E eu rezo, ouço as canções que ela gosta, imploro internamente para que ela venha logo e que faça um sentido na minha vida neste e em todo momento. Sinto meu coração bater forte, frágil, ferido, dentro da caixa de aço, ansiando por questionamentos, por palavras corretas e por desafios novos. Querendo aprender mais uma palavra nova, mais um sentimento novo, mais um sentido novo, mais um pouco de tudo de novo. Necessitando de versatilidade, de impulsão, de respostas. Eu sei que eu guardo tudo isso dentro deste meu recipiente delgado e lesado pelas quedas sucessivas do sofá, mas a inspiração brinca comigo e insiste em mudar as coisas de lugar. Faz com que eu me sinta um visitante dentro de meu próprio corpo.

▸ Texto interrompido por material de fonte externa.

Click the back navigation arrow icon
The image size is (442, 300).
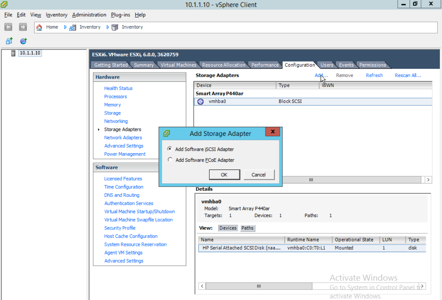(8, 27)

Se ela não vem, contudo, não reclamo. Levanto-me da mesa, arrumo minhas malas e saio de casa. Sempre pensando em coisas que fazem sentido em minha vida, faço a minha rotina diária. E sentado na praça em que diariamente sento para trocar figurinhas com os meus pensamentos, os olhos se abrem e repara que a praça é triangular, mesma figura geométrica que já me foi uma fonte de inspiração. A esfera é vermelha, o cubo é amarelo. A pirâmide, contudo, é azul. Uma pena. Mas nada nesse mundo haverá de ser perfeito. Há coisas que podemos fazer para melhorar. O verde também está presente, sentado, dentro do triângulo. Agora tudo faz sentido. A inspiração está de volta. Mas eu não estou em casa. Como farei para escrever?
Sou precavido. Trouxe o meu Moleskine desta vez.